Bam Teli programı çok izlenirken 2008’de NTV’den ayrılıp TRT’ye geçti. Bu geçiş eleştiri oklarını üstüne çevirdi. Talipoğlu, iki ay gerçekleşen gündemeyse yeni gelen bu ayrılışın nedenini şöyle anlattı: “Türkiye’deki genel gidişte ve doğal olarak TRT’ye yansımasında artık orada olmamam gerektiğini düşündüm. Niye düşündüm? Hani bir gemi vardır, bu gemide istemediğiniz uygulamalar yaşanır. Dersiniz ki ‘Ben orada tayfaydım, benim haberim yoktu. Ama olduktan sonra orada kalmak çok normal değildi. Bu gemide olmamalıyım diye gördüm. Çünkü bir okuyucum
bana kendi yazdığım kitabı gönderdi. Bugün Eskişehir Eski Emniyet Müdürü Hanefi Avcı’nın
kitabında yazdığı birtakım şeyleri ben yirmi sene önce yazmışım, kitaplaşmış Benim Yolum
kitabında. Okuyucum şöyle diyor: ‘Bunları sen yazmıştın!’ Bir an düşündüm. Zaman zaman
özeleştiri yapmak lazım, sisteme kaptırıp gidiyorsunuz kendinizi. Bir iktidara bu kadar güç verirseniz verirseniz tutamazsınız. Tamam demokratlık adına bizim gibi vitrin isimler oldu. Bu
vitrinlerden biriydim itiraf ediyorum.”
“HALKOYLAMASINDA DEMOKRASİ TARTIŞIYORUZ, SİLİVRİ’DE DAVA SÜRÜYOR”
Talipoğlu’na “NTV’den ayrılıp TRT’ye geçtiğinizde de demokrasi sorunları vardı. TRT’de kadrolaşma o zaman da vardı. O zaman niye TRT’yi seçtiniz peki?” diye sorduk. Talipoğlu’nun sorumuza yanıtı şöyleydi: “TRT’den geldi teklif. Hani başka yerden geldi de biz mi gitmedik diye düşünmek gerekiyor biraz burada. İkincisi bakın ister özeleştiri kabul edin, ister başka bir şey ama şu var: Umut ediyorsunuz. Bu söylemlere inanmak istiyorsunuz. Türkiye’nin barışması gerektiğine inanmak istiyorsunuz. İnanmak istediğine inanıyor insanlar çünkü sizin bulunduğunuz cephede bu desteği de bulamıyorsunuz. Kendinizce mazeretler de buluyorsunuz. “Mazeret” diyorum tırnak
içinde bak. Diyorsunuz ki ‘Olsun hiç olmazsa sesimi duyuracak bir yer buldum.
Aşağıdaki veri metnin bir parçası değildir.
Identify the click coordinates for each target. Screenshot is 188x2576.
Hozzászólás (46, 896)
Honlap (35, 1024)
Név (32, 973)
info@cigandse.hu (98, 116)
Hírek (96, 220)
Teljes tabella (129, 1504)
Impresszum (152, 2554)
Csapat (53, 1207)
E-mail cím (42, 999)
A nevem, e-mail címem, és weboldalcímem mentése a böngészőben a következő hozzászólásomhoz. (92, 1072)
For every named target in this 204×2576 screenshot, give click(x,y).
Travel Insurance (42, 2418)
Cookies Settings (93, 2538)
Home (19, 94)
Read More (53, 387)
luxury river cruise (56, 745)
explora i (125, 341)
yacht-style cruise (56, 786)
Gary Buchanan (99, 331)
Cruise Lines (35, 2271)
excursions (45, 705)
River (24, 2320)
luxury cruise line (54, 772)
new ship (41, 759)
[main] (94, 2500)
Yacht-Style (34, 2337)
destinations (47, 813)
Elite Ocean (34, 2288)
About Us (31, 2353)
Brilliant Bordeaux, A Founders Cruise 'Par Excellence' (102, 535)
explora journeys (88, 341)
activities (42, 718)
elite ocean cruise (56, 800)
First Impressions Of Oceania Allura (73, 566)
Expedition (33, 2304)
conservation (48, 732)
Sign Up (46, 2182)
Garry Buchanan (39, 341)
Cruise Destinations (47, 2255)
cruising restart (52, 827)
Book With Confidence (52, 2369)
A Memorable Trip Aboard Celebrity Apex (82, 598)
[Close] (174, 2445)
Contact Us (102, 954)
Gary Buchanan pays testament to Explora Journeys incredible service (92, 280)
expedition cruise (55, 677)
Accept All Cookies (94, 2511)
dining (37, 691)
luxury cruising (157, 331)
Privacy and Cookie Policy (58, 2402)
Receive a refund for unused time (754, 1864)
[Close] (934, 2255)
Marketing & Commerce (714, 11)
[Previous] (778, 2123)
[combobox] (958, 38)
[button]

Bana da karışmıyor.’ Ama yüzde 47’ye kadar kadrolaşma filan bu kadar bariz değildi.”
Talipoğlu, halkoylamasını yorumlarken Ergenekon Davası’yla ilgili bir de özeleştiri yaptı: “Orada bir dava yürüyor Silivri’de. Orada bir sürü insan var. Biz burada demokrasi tartışıyoruz. Herkes
halkoylamasında demokrasi tartış ıyor. “Yetmez ama Evet’çiler” var. “Türkiye’de şöyle olacak böyle olacak” deniyor. Kardeşim orada bir sürü insan yatıyor. Sadece bir gazeteci değil. Sizin de ekibinizden insanlar yatıyor şu anda. Yarın bu bizim de başımıza gelebilir. Bu insanlar açmıyorlar bir yere, tutuksuz da yargılanabilirler. Herkes, ben dahil, özeleştiri yapmak zorunda. Ben özür diliyorum, duyarsız kaldık bu işe.”